Syria convoy attack: Delay following strike on aid workers leaves thousands of Syrians 'on the brink'
Delivering humanitarian assistance is becoming even more difficult and dangerous, Syrian activists and charities say
The volunteer Syrian Civil Defence, or White Helmets, has told The Independent that the suspension of UN aid deliveries following an attack on a UN and Red Crescent aid convoy will adversely affect Syrian civilians who are already in “dire need.”

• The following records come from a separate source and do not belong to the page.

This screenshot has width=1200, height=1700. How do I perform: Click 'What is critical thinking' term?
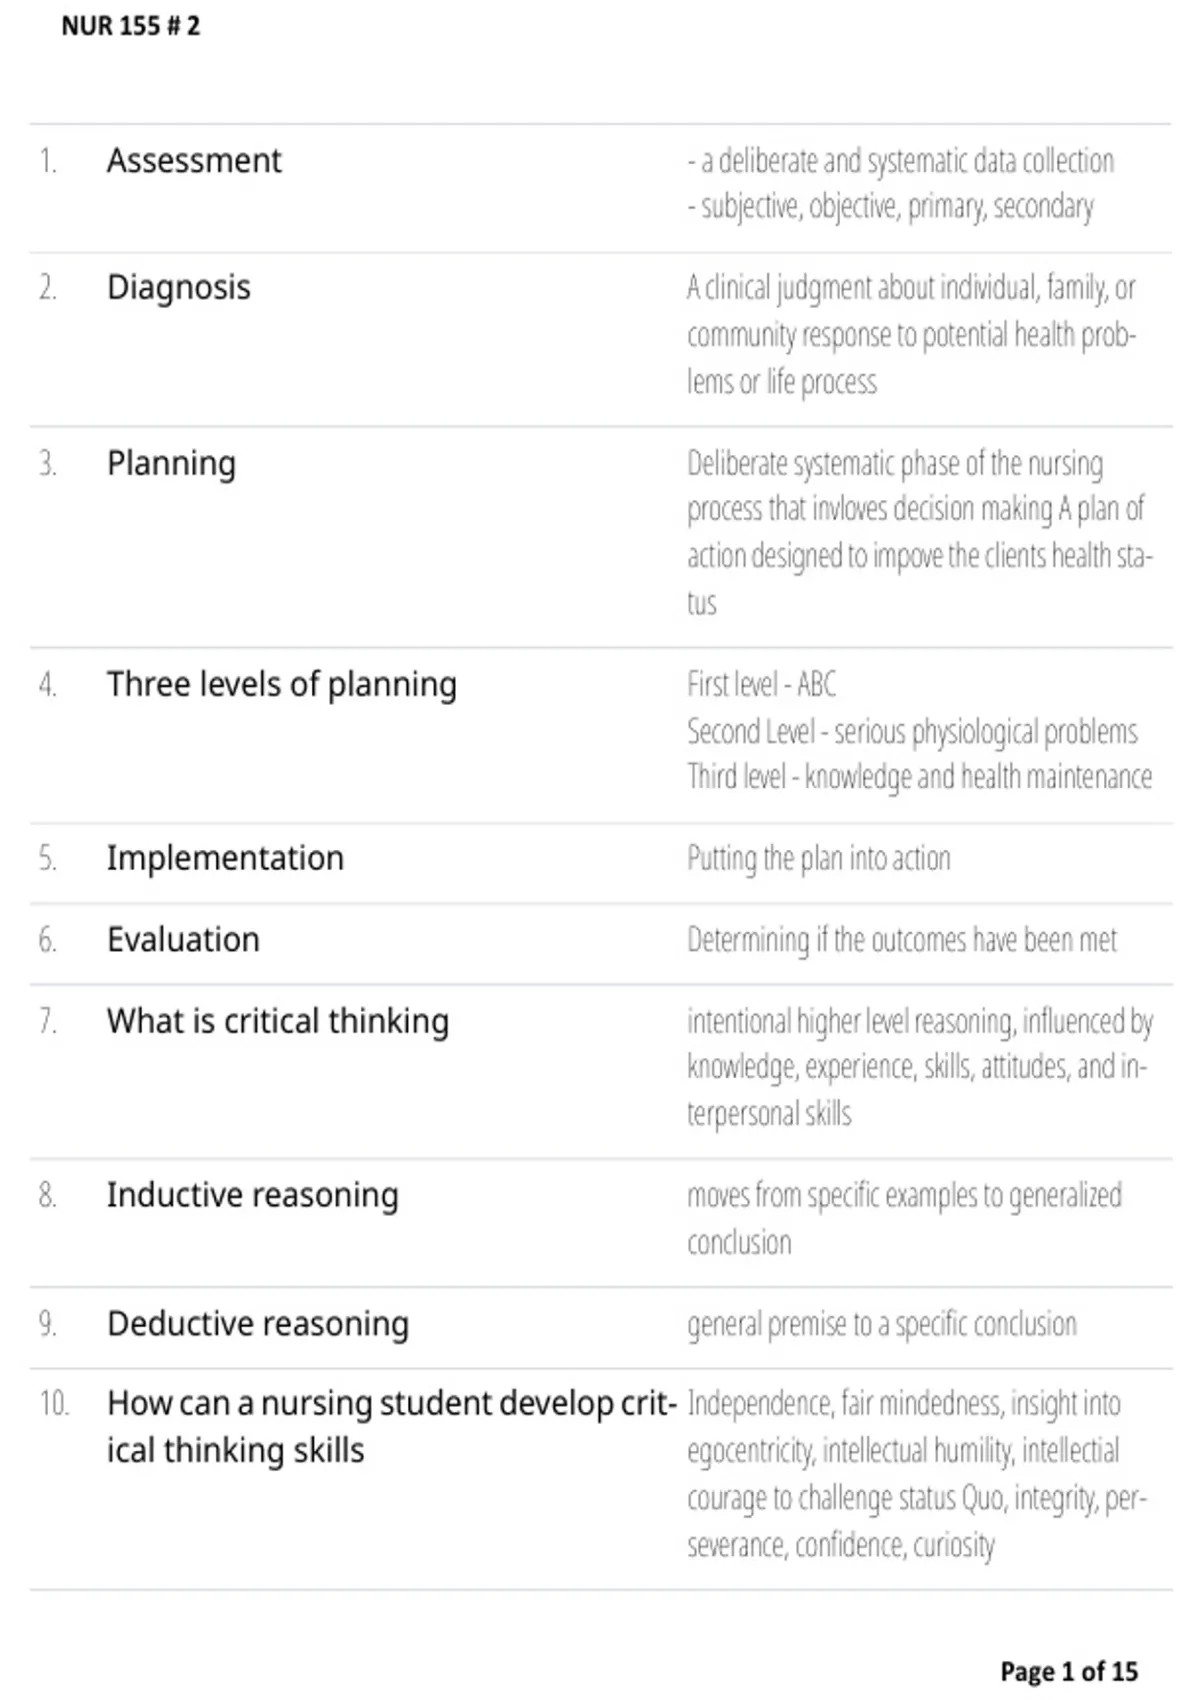[278, 1022]
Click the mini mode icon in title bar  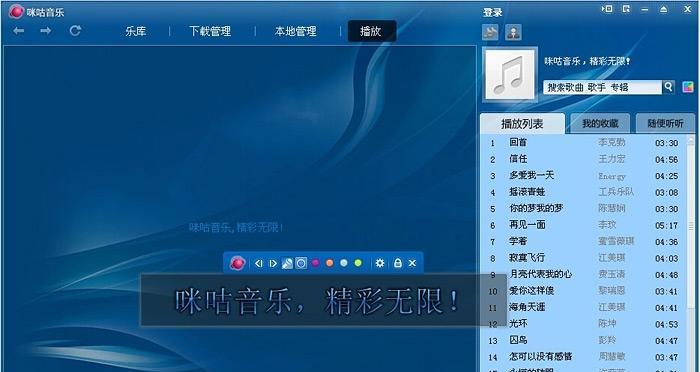tap(607, 9)
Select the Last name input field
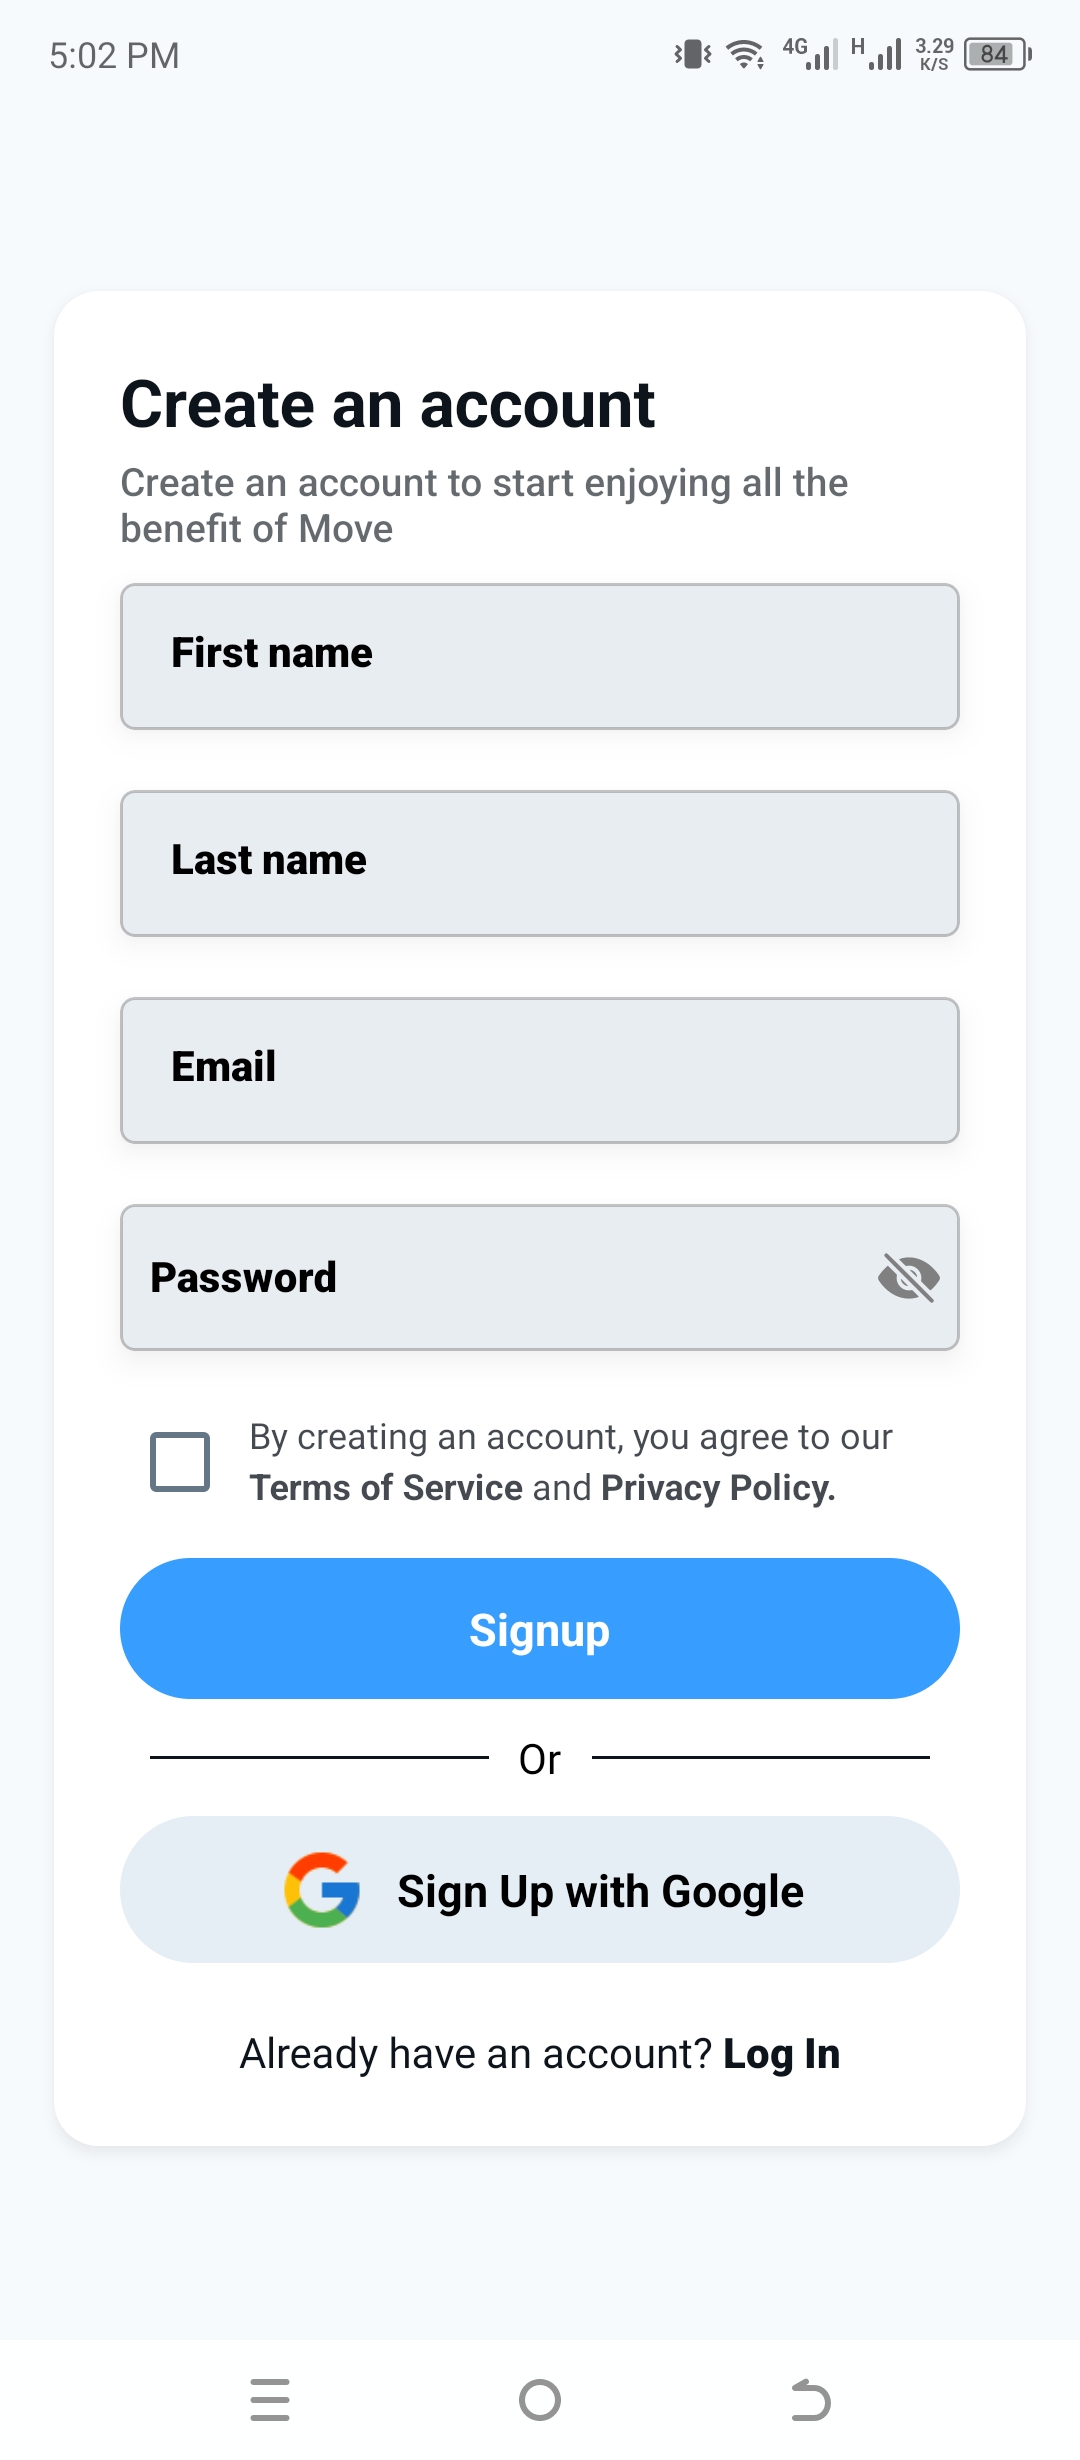Image resolution: width=1080 pixels, height=2460 pixels. [540, 863]
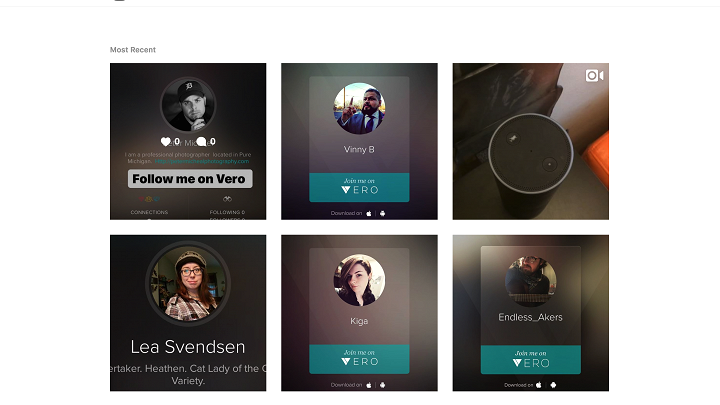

The claim was echoed by Save the Children. A representative from the charity said this latest delay could “push [people] over the brink.”
Madaya, a town where at least 63 residents died of starvation and malnutrition earlier this year, was expecting its first delivery of aid since June this week.
“Thousands of children and their families are already sick, starving and desperate for food and medicine,” Save the Children told The Independent. Their sources say, by Whatsapp messages, that families in the town are surviving on handfuls of bulgar wheat, and schools are shut because of a meningitis outbreak.
The UN announced that aid delivered around the country would be suspended after a convoy carrying blankets, medical equipment and baby food to Uram al-Kubra in Aleppo province came under attack on Monday night.
21 volunteers were killed in the incident, and 18 out of 31 trucks carrying assistance for 78,000 people were destroyed.
The US, which backs some rebel groups in Syria's five year conflict, and Russia, an ally of President Bashar al-Assad's government, have disagreed over who is responsible for the attack.
US officials claimed that Russian jets were filmed observing the convoy within the same minute it was struck, whereas the Russian and Syrian governments have denied their aircraft carried out an attack. The Russian Defence Ministry released drone footage on Tuesday which it says shows a rebel vehicle carrying a heavy mortar travelling with the convoy, which it said was responsible for the damage.
As a result of the incident, the UN's humanitarian agency, OCHA, announced that it would suspend aid operations until security could be reviewed, although air drops to besieged areas appeared to continue as normal. Officials said that if deliberate, the aid convoy attack would be classed as a war crime.
The Syrian Arab Red Crescent echoed the UN in calling the bombing unacceptable. 54 of their staff members and volunteers have died in six years of war, it said in a statement, calling the latest deaths “an attack on humanity.”
Unfortunately, those who will suffer from the fall out are Syrians already in desperate need: the UN estimates around 5.4 million people in Syria live in besieged or hard to reach areas, mostly in east Aleppo, Madaya and al-Waer, a suburb of Homs.
SiegeWatch, an independent project by The Syria Institute and PAX, claims different figures to the UN. It says that as of July 2016 around one million Syrians live in 40 siege areas, and another 1.4 million are at risk of a deteriorating situation and already live in siege-like conditions.
Only nine per cent of aid was able to reach these communities in August. Save the Children says that in 2016 so far, fewer than a quarter of people in need have received any aid at all.
In Madaya, media activist Wassim al-Ahmad sent a text message to the AP, saying residents were devastated to find out aid had been stopped.
“In the end, the burden falls on the besieged,” he lamented.
The aid convoy attack has further complicated international talks taking place in New York trying to salvage a recent US and Russian brokered ceasefire, which was in tatters by the end of the week.
“The suspension of aid resulting from the aerial bombardment of the convoy only serves to further politicise humanitarian assistance,” a representative from the White Helmets said.